= 1873 in sports =

1873 in sports describes the year's events in world sport.

==American football==
College championship
- College football national championship – Princeton Tigers
Events
- 19 October — representatives of Yale Bulldogs, Columbia Lions, Princeton Tigers and Rutgers Scarlet Knights meet at the Fifth Avenue Hotel in New York City to codify the first set of intercollegiate football rules.

==Association football==
England
- FA Cup final – The Wanderers 2–0 Oxford University at Lillie Bridge in London
Scotland
- 13 March — formation of the Scottish Football Association (SFA).
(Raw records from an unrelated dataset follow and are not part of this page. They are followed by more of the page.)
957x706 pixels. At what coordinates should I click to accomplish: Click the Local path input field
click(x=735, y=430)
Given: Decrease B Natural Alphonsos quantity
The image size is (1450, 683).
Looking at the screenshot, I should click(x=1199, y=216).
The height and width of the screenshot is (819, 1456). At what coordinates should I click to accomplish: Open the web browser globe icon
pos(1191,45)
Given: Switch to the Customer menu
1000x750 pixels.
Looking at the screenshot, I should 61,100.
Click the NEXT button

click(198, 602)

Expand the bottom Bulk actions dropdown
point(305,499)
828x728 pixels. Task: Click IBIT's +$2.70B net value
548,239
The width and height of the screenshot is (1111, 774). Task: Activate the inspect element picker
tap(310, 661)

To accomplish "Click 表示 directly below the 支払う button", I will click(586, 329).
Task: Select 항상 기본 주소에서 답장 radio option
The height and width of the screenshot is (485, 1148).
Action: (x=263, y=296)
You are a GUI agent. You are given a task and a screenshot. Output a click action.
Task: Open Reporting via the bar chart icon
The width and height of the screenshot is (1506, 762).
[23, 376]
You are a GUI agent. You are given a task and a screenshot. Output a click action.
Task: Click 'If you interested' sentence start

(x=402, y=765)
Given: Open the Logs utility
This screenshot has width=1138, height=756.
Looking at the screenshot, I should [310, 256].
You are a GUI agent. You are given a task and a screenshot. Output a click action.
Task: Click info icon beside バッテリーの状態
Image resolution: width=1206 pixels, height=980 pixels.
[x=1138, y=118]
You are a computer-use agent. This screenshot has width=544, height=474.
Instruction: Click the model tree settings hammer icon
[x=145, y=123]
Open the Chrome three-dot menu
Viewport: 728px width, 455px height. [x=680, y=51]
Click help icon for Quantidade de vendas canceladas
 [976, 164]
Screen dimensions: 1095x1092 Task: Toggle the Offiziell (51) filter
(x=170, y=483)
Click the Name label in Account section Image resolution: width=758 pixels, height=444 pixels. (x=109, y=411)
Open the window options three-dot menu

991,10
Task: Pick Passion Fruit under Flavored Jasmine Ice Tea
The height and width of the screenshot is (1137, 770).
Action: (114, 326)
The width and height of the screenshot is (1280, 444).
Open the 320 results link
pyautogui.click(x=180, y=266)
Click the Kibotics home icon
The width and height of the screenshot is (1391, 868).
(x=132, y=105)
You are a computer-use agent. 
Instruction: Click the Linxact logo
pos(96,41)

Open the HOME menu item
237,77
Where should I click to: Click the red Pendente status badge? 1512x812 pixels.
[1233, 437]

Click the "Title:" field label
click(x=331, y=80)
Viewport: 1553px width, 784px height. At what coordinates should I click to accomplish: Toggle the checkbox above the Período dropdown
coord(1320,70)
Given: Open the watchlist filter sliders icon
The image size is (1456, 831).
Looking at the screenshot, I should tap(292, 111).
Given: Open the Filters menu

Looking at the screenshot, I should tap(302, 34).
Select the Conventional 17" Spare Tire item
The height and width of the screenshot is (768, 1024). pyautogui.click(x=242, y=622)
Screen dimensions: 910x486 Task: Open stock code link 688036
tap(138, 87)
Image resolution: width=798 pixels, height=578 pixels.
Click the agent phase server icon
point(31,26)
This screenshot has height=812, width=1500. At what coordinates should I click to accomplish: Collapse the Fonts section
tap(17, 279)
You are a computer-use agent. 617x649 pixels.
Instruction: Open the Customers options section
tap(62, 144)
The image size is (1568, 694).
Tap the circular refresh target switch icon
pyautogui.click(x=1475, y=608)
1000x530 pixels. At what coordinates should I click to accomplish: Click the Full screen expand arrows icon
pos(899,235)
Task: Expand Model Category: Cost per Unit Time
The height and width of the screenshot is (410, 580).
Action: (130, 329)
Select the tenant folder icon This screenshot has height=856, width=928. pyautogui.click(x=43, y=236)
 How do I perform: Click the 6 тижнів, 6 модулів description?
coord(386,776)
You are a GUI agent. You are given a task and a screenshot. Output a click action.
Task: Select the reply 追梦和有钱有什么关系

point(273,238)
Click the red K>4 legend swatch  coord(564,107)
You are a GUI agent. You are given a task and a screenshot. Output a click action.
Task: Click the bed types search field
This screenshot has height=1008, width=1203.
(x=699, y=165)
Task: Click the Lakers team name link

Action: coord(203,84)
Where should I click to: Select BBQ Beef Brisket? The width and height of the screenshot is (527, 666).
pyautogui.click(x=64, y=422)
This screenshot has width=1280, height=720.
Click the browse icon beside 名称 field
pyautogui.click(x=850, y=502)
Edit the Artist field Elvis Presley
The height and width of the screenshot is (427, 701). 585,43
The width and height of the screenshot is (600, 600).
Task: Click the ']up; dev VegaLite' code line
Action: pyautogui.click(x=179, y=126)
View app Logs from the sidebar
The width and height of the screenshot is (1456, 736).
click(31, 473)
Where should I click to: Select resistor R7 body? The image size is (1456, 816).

Queen's Park and Third Lanark are among the original members.
- The Scottish Football Association Challenge Cup, commonly known as the Scottish Cup, is launched by the Scottish Football Association as a knockout cup competition ahead of the 1873–74 season.

==Australian rules football==
Events
- St Kilda Football Club established.

==Baseball==
National championship
- National Association of Professional Base Ball Players champion – Boston Red Stockings (second consecutive season)

==Boxing==
Events
- 23 September — Tom Allen becomes the undisputed Heavyweight Champion of America when he defeats Mike McCoole in the 7th round at "Chateau Island" near St. Louis, Missouri.
- 29 October — McCoole is arrested and later convicted for shooting another pugilist called Patsy Mavery at St. Louis. This ends his career.
- 18 November — Allen defends his title against Ben Hogan at Pacific City, Iowa. In the 3rd round, Hogan claims a foul but is refused by the referee. A riot erupts and the bout is forced to end, being declared a draw. Allen retains the American Championship but does not fight again until 1876.

==Canadian football==
Events
- Toronto Argonauts founded by the Argonaut Rowing Club

==Cricket==
Events
- Player qualification rules are introduced with players having to decide at the start of a season whether they will play for their county of birth or their county of residence. Until now, it has been quite common for a player to play for two counties during the course of a single season. Increasing media interest in county cricket enables a semi-official championship to be inaugurated, based on media consensus.
England
- Champion County – Gloucestershire shares the title with Nottinghamshire
- Most runs – W. G. Grace 1805 @ 72.20 (HS 192*)
- Most wickets – James Southerton 148 @ 13.96 (BB 8–113)

==Golf==
Major tournaments
- British Open – Tom Kidd

==Horse racing==
Events
- Inaugural running of the Preakness Stakes is won by Survivor
England
- Grand National – Disturbance
- 1,000 Guineas Stakes – Cecilia
- 2,000 Guineas Stakes – Gang Forward
- The Derby – Doncaster
- The Oaks – Marie Stuart
- St. Leger Stakes – Marie Stuart
Australia
- Melbourne Cup – Don Juan
Canada
- Queen's Plate – Mignonette
Ireland
- Irish Grand National – Torrent
- Irish Derby Stakes – Kyrle Daly
USA
- Preakness Stakes – Survivor
- Belmont Stakes – Springbok

==Rowing==
The Boat Race
- 29 March — Cambridge wins the 30th Oxford and Cambridge Boat Race

==Rugby football==
Events
- 3 March — formation of the Scottish Rugby Football Union in a meeting held at Glasgow Academy, Elmbank Street, Glasgow. Eight clubs are represented at the foundation: Glasgow Academicals; Edinburgh Academical Football Club; West of Scotland F.C.; University of St Andrews Rugby Football Club; Royal High School FP; Merchistonians; Edinburgh University and Glasgow University.
- Gloucester RFC, Halifax, Hawick RFC, Salford RLFC, St Helens R.F.C., Wakefield Trinity RLFC and Widnes RLFC all established in 1873.